* TASK TO COMPLETE
Which lines in the records below contain the word "agent"? Return each of them.

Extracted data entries

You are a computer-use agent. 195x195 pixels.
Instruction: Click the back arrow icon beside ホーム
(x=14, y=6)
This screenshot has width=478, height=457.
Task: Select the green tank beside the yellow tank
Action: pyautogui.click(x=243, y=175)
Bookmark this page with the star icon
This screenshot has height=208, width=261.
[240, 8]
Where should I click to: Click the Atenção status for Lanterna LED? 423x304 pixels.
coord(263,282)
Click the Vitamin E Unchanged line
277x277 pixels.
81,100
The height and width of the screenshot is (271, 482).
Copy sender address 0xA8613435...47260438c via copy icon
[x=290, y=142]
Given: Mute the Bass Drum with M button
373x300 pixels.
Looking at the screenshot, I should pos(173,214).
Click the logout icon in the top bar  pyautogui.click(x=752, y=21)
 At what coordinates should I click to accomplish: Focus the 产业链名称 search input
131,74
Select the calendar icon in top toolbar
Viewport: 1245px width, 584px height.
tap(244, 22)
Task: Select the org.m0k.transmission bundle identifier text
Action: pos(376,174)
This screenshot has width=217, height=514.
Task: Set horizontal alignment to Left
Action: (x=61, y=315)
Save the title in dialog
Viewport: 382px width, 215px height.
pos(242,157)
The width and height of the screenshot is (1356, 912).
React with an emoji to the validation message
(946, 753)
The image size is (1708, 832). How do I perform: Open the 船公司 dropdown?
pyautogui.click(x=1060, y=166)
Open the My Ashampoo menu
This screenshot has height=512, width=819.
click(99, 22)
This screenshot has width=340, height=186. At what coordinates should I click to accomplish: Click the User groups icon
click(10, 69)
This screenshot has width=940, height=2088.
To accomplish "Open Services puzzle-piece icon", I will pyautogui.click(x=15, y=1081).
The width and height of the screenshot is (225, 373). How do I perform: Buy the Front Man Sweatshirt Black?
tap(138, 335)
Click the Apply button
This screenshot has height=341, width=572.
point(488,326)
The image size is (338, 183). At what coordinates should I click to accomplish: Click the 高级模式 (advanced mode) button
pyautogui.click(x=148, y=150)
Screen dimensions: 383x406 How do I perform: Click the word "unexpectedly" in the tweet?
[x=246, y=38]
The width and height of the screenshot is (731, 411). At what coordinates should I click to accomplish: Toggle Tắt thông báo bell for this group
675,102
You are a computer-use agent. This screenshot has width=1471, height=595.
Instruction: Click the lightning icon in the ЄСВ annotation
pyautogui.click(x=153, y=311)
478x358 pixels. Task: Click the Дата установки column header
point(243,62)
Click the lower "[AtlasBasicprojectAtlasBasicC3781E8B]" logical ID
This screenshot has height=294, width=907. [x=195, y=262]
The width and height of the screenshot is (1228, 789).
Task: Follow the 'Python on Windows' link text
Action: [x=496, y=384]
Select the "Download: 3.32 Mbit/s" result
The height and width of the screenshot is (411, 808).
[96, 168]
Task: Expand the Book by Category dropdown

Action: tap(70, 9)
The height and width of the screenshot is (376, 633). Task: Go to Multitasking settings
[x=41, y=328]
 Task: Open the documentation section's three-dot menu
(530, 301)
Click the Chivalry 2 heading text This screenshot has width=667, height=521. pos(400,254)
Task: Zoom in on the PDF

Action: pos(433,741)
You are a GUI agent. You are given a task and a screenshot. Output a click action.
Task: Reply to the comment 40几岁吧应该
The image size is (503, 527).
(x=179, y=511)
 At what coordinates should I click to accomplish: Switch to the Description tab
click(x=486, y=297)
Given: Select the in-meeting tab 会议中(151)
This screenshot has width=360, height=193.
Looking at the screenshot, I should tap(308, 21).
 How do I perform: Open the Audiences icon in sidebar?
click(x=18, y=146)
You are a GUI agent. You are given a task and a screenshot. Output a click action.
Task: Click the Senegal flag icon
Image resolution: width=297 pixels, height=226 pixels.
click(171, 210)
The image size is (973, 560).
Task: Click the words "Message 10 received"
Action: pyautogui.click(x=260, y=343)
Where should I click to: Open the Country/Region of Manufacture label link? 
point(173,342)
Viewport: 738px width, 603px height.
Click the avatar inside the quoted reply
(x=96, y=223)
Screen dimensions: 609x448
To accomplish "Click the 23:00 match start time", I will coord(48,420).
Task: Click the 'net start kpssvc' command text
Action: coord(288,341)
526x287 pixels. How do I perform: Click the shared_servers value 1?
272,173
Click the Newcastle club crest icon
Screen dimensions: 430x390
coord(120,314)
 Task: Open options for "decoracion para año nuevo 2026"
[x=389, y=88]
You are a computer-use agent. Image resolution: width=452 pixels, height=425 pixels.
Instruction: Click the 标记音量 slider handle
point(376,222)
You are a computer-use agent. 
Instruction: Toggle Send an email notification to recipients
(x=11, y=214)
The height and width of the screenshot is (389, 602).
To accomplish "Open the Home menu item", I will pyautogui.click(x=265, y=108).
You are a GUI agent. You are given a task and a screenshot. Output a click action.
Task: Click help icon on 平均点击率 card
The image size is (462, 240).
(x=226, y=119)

* RESPONSE
You are a computer-use agent. 195x195 pixels.
You are a computer-use agent. This screenshot has width=1471, height=595.
You are a GUI agent. You are given a task and a screenshot. Output a click action.
You are a GUI agent. You are given a task and a screenshot. Output a click action.
You are a computer-use agent. Image resolution: width=452 pixels, height=425 pixels.
You are a computer-use agent. 
You are a GUI agent. You are given a task and a screenshot. Output a click action.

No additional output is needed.